The problem with news stories that paint this as either a conscious act of racism or a simple misunderstanding miss the point. This is a sign of a deeper separation between the Orthodox Jewish and African American communities, two groups that have notably clashed in Brooklyn in the past. After all, Hikind is a community leader who interacts with people from all over the city and all over New York State from every walk of life while serving in elected office, if he doesn’t get the offensive connotations of wearing blackface, what does that say about the more sheltered members of his community.
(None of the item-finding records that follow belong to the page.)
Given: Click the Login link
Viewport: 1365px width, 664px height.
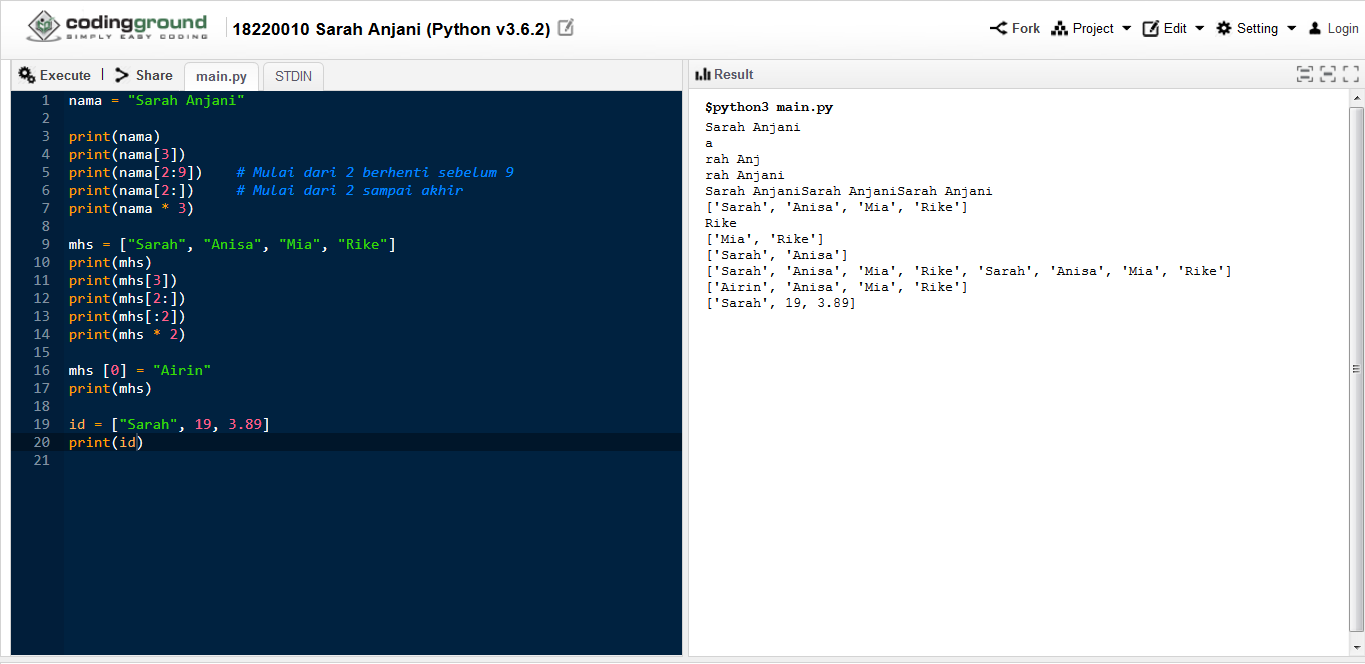Looking at the screenshot, I should (1333, 28).
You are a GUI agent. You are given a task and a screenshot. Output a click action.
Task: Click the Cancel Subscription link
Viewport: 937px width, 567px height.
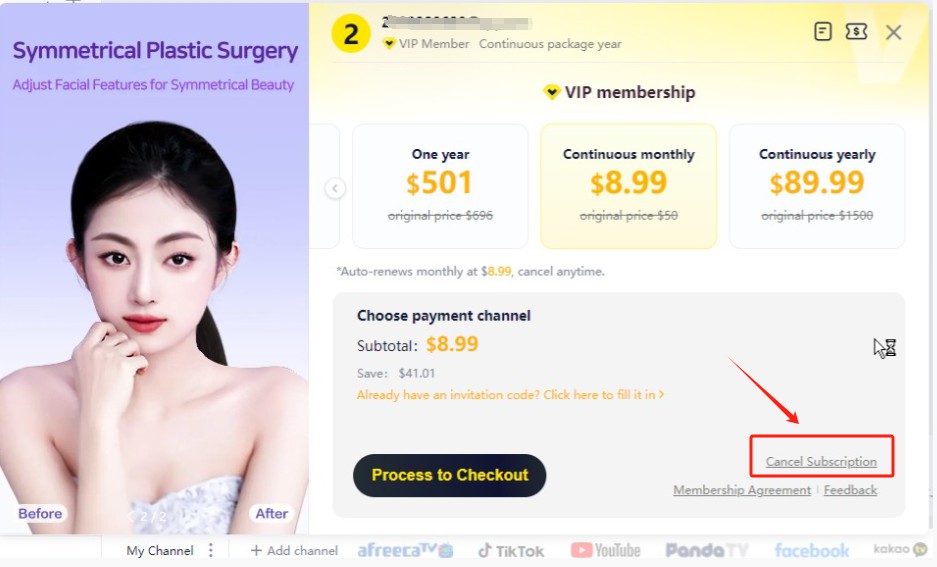pyautogui.click(x=821, y=461)
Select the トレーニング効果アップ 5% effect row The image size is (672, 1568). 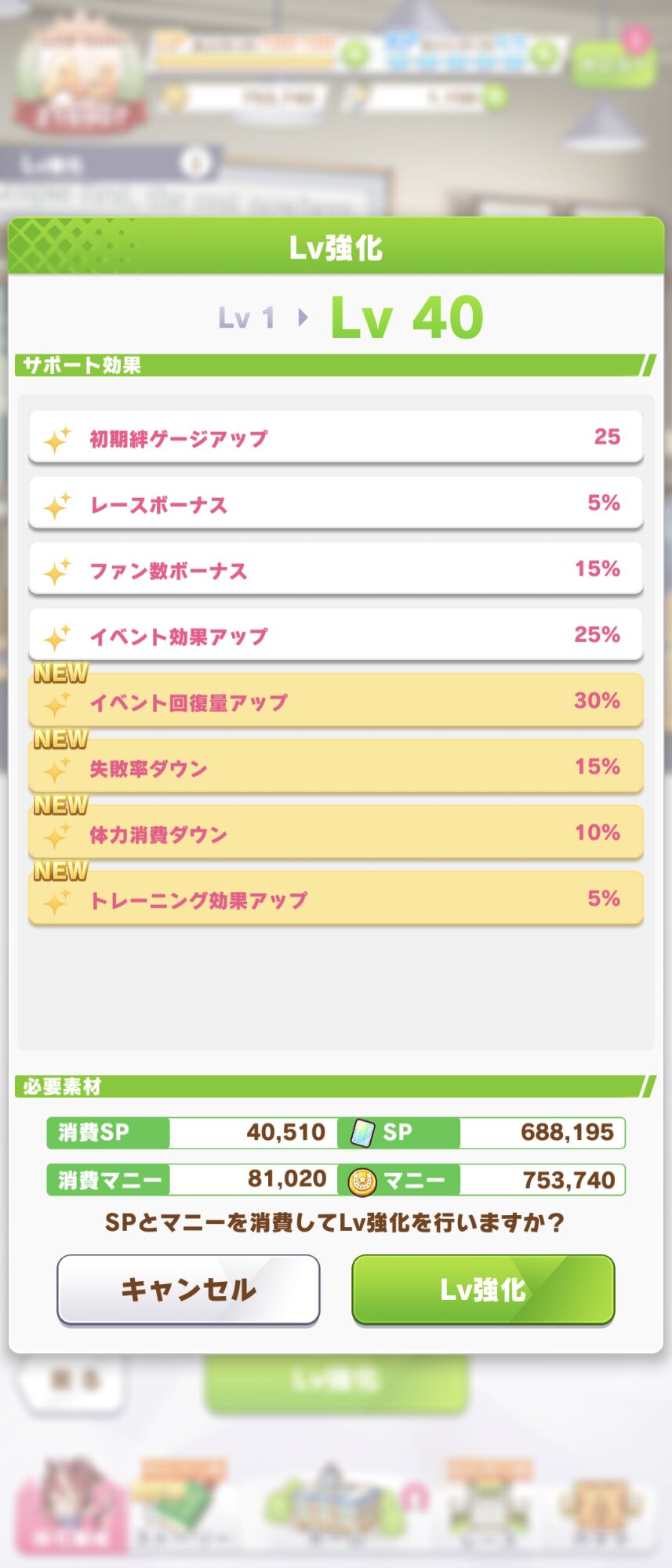[x=336, y=900]
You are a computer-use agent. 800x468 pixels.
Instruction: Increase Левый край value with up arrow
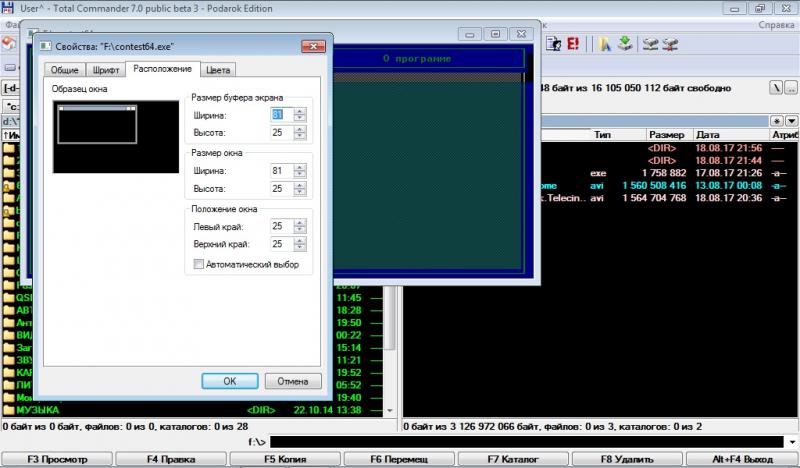tap(299, 221)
This is the type of story that’s easy for the press to trumpet. It’s an obvious faux pas, complete with pictures, by a prominent elected official. It’s easy to parody and is tailor made for New York tabloids to amplify across the country. But the story isn’t a gaffe, it’s the deeper cultural gulf that this demonstrates. Hopefully, the media will explore that more fully in the days to come rather than obsessing over yet another politician who did something stupid.